A noite do Oscar deste ano, realizada no último domingo (02), marcou mais do que o triunfo da primeira estatueta para o Brasil, por “Ainda Estou Aqui”. A premiação reservou um momento especial para celebrar a trajetória de Quincy Jones.
A homenagem, que contou com uma performance de Queen Latifah interpretando “Ease on Down the Road”, música icônica do filme “O Mágico Inesquecível”, trouxe de volta à tona a influência do produtor e compositor não apenas na música, mas também no cinema.
Não é para pouco. Jones, que faleceu em novembro do ano passado aos 91 anos, deixou um legado que transcende gêneros e gerações, e sua criação em “O Mágico Inesquecível” é um dos exemplos mais marcantes dessa intersecção entre música e filme.

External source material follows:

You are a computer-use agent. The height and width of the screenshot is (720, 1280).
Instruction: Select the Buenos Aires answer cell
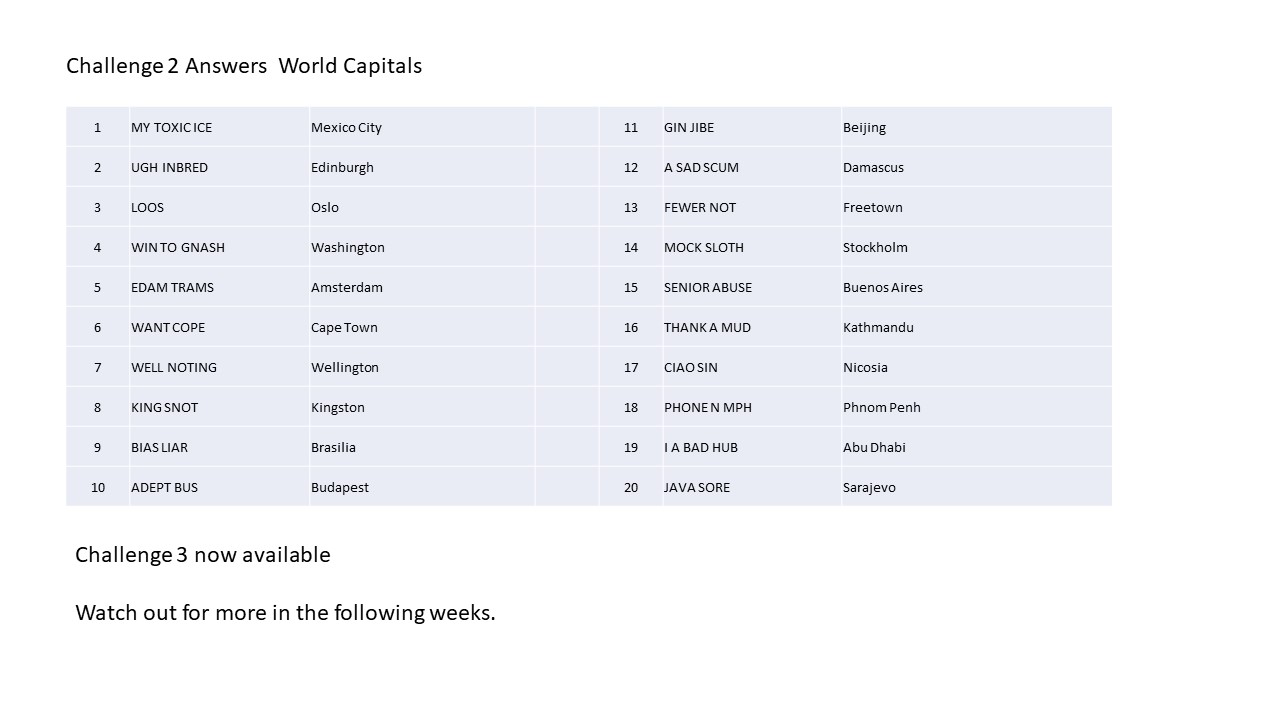point(977,287)
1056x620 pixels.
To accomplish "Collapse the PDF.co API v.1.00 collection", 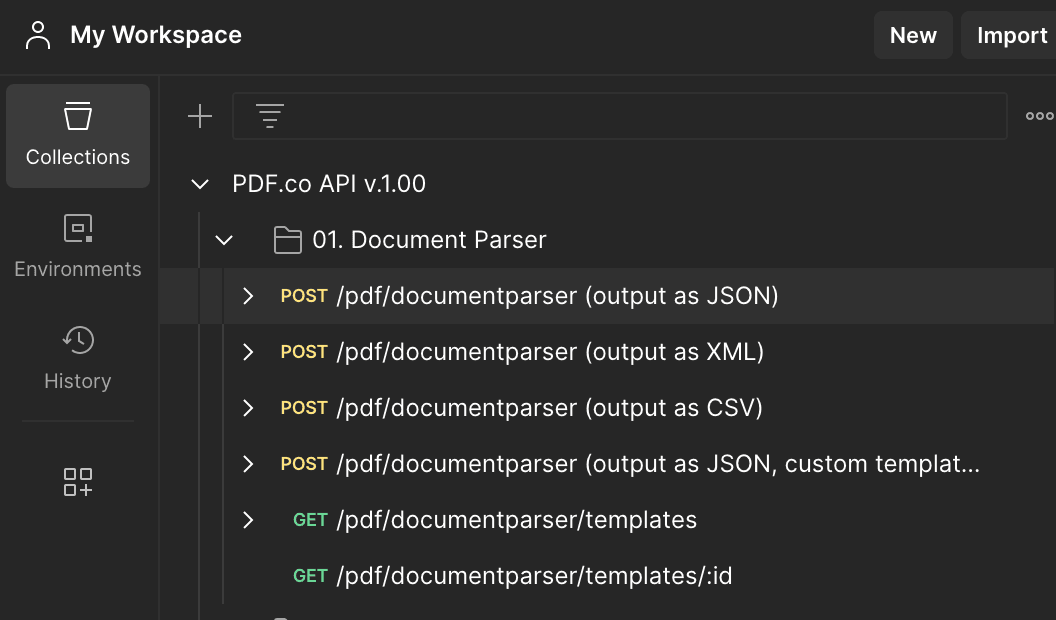I will (200, 184).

Lançado em 1978, o longa foi uma adaptação do musical homônimo da Broadway e uma releitura afro-americana de “O Mágico de Oz”. Com um elenco estelar que incluía Diana Ross, Richard Pryor e um jovem Michael Jackson no papel de Espantalho, o filme teve Quincy Jones como diretor musical.
Apesar de não ter sido um sucesso de bilheteria na época, o projeto se tornou um marco cultural, especialmente por sua trilha sonora e pela forma como Jones conseguiu unir talentos de diferentes áreas para criar algo único.
A visão de Quincy Jones para “The Wiz”
Quincy Jones não estava inicialmente empolgado com a ideia de trabalhar em “O Mágico Inesquecível”. Ele gostava de apenas três músicas do musical original – “Home”, “Brand New Day” e “Ease on Down the Road” –, mas aceitou o desafio por uma questão de lealdade ao diretor Sidney Lumet, com quem já havia colaborado em outros projetos. Lumet, por sua vez, apostou em um elenco majoritariamente afro-americano, incluindo Michael Jackson, que na época tinha 19 anos e ainda estava começando a carreira solo.
Foi durante as gravações que Jones e Jackson começaram a construir uma parceria que mudaria a história da música pop. Quincy notou algo especial no jovem cantor, que demonstrava uma habilidade incomum para compor e interpretar.
A conexão entre os dois foi tão forte que, pouco depois, Jones produziu o álbum “Off the Wall”, que marcou o início da ascensão de Jackson como um dos maiores artistas de todos os tempos. O filme, portanto, foi mais do que uma adaptação de um clássico; foi o palco para o início de uma colaboração lendária.
O impacto cultural e o desafio das distribuidoras
Apesar do elenco talentoso e da produção grandiosa, “O Mágico Inesquecível” enfrentou desafios na época de seu lançamento. O filme, que custou US$ 22 milhões, não conseguiu atrair o público esperado e recebeu críticas mistas.
Parte do problema foi a resistência das redes de cinema em bairros predominantemente brancos, que relutavam em exibir o filme por medo de afastar seu público habitual. Essa barreira racial era reflexo uma divisão que persistia na indústria do entretenimento, onde produções com elencos majoritariamente negros eram frequentemente relegadas a um nicho.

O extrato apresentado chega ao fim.